Locate each row that contains the string "Task", matching case, and copy those rows in full.
-------
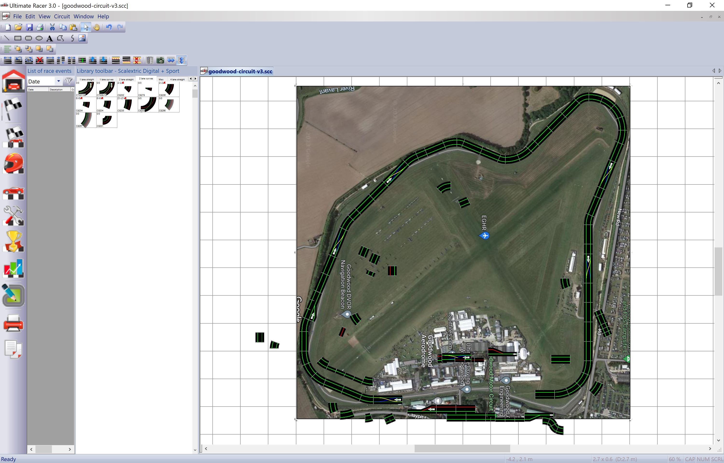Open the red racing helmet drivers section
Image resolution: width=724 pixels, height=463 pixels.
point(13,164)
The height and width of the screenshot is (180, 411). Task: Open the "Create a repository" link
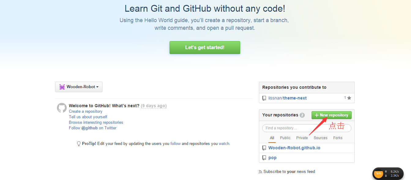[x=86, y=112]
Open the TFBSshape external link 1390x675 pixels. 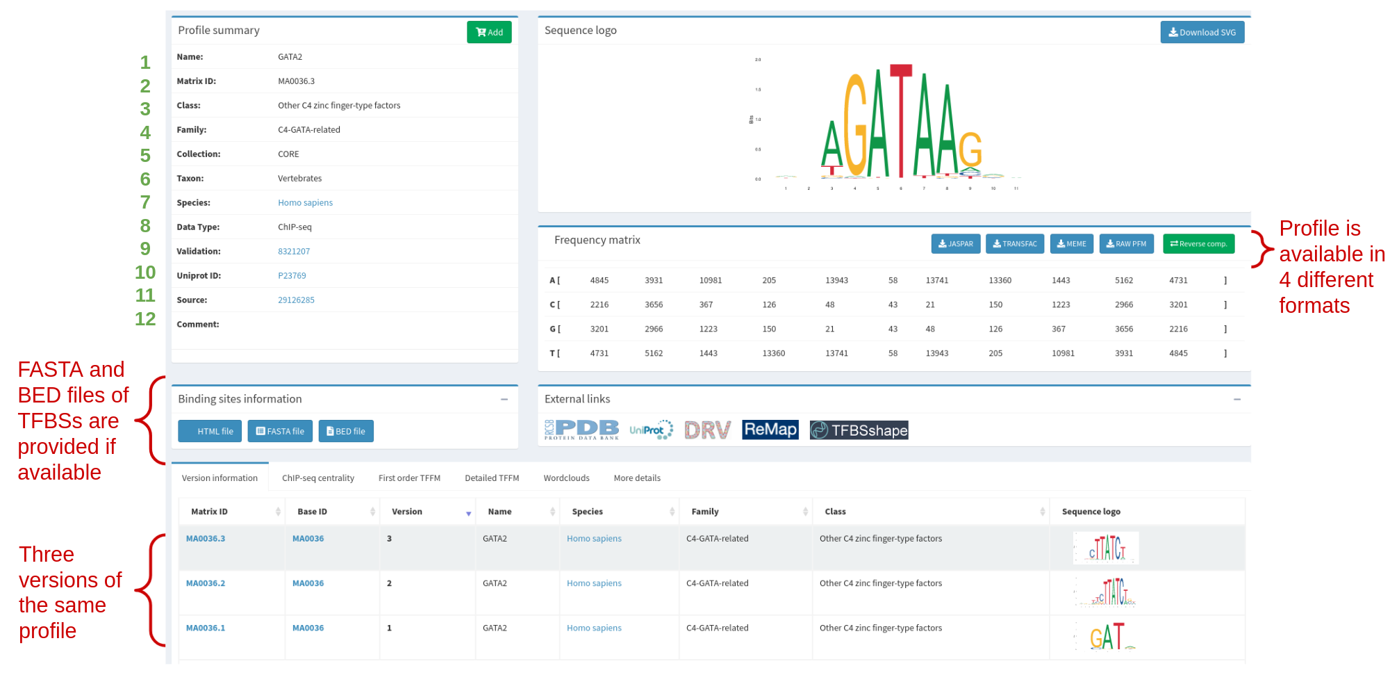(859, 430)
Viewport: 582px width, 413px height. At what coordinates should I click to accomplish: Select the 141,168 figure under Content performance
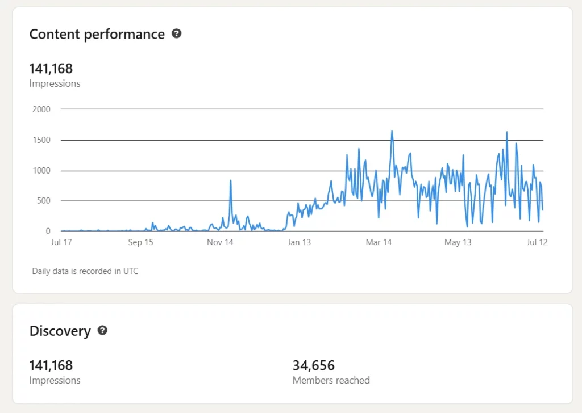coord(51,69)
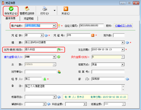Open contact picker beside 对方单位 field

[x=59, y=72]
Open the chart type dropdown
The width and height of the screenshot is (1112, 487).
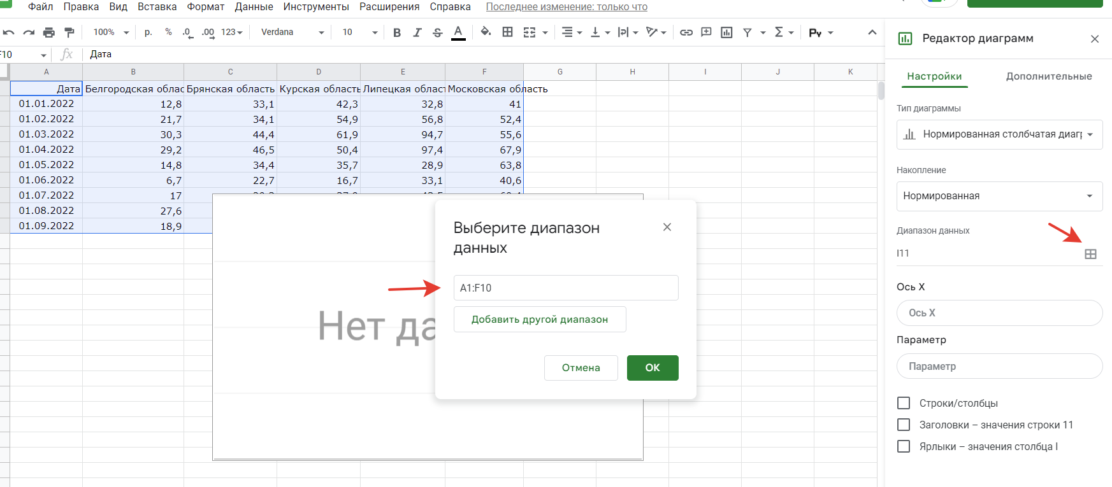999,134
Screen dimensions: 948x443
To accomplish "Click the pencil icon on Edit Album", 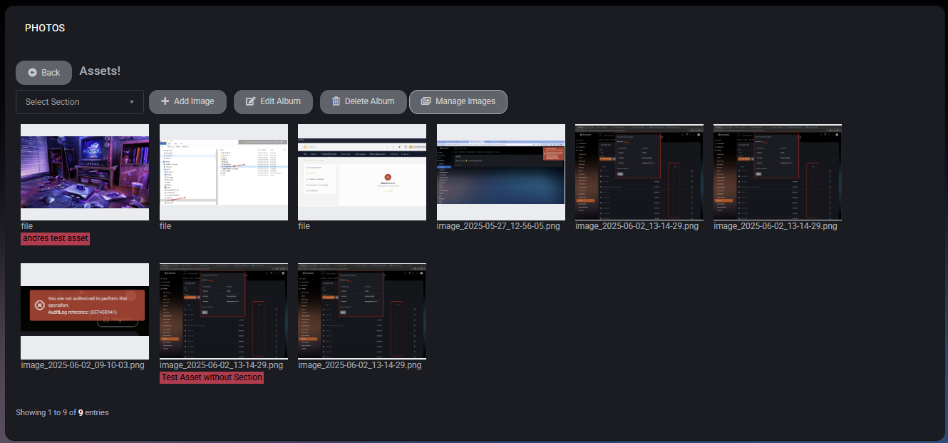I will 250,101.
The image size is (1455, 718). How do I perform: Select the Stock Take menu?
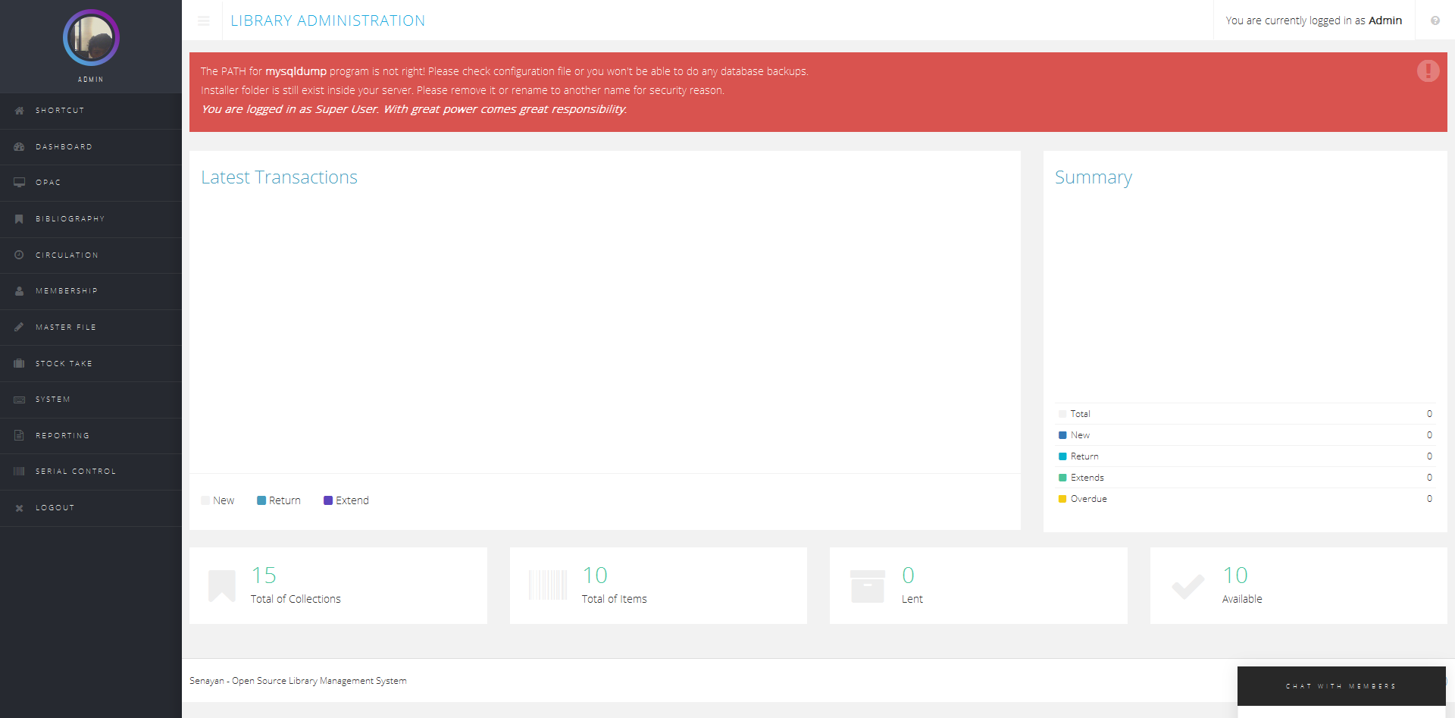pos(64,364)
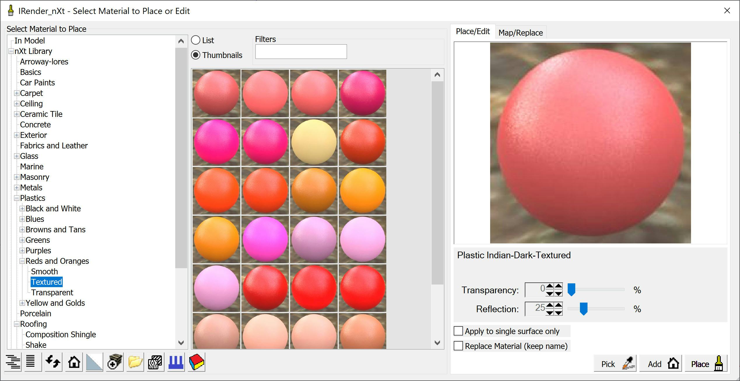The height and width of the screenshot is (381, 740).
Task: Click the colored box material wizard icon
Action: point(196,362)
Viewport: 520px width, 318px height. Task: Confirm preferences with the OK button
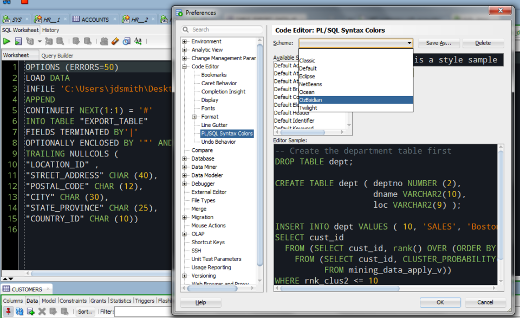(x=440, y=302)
-------
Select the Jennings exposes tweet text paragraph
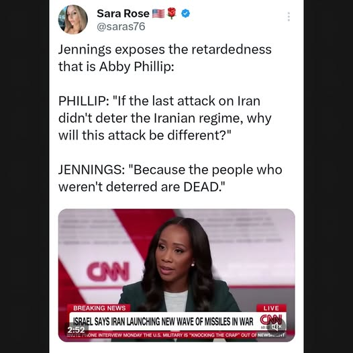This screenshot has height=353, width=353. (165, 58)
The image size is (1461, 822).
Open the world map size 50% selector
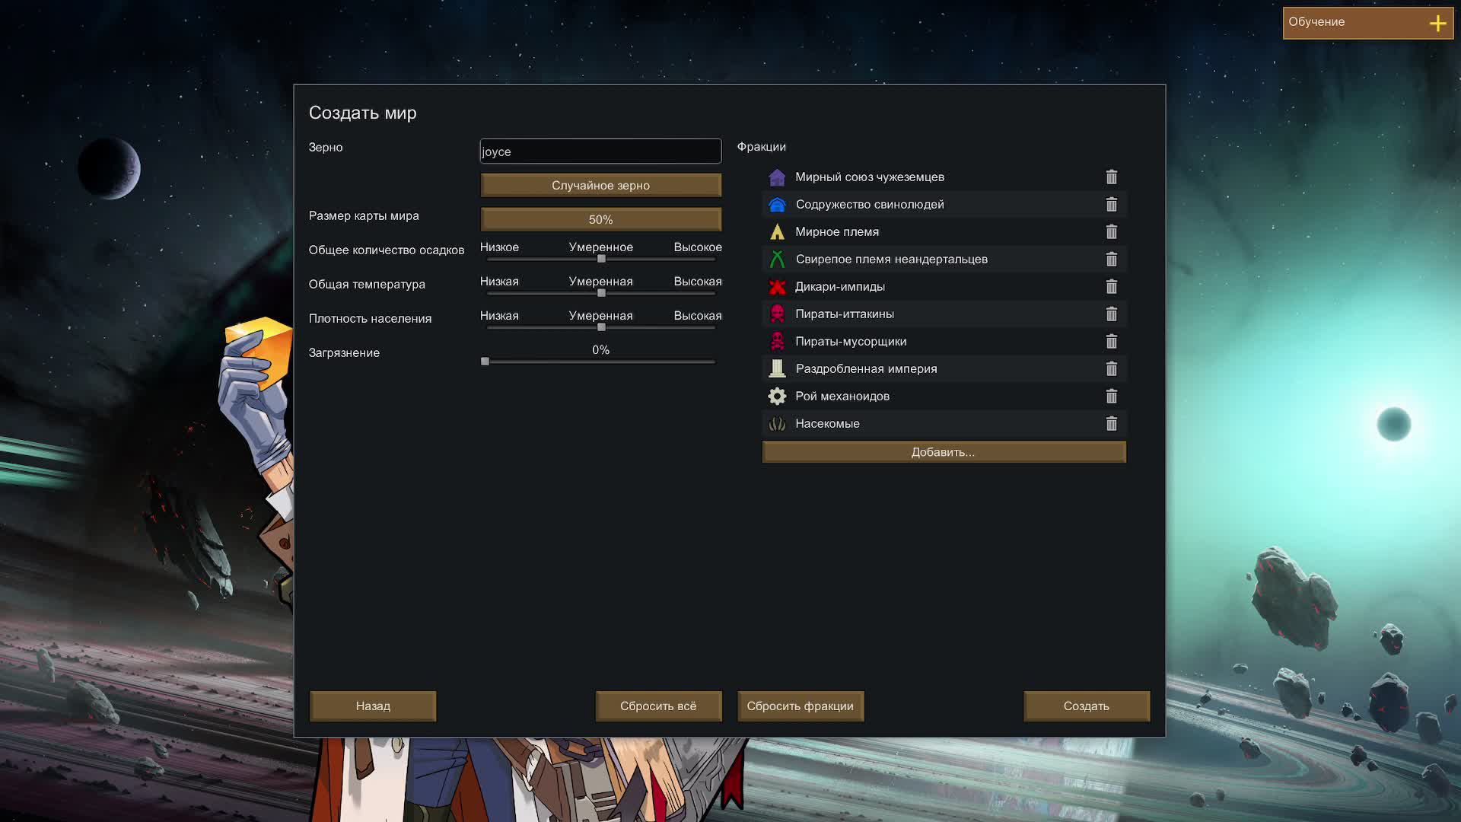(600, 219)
-------
> _Output of the exercise_
The height and width of the screenshot is (180, 411). Task: Open the "Create a repository" link
Task: Click the colored box material wizard icon
Viewport: 520px width, 318px height. Task: Confirm preferences with the OK button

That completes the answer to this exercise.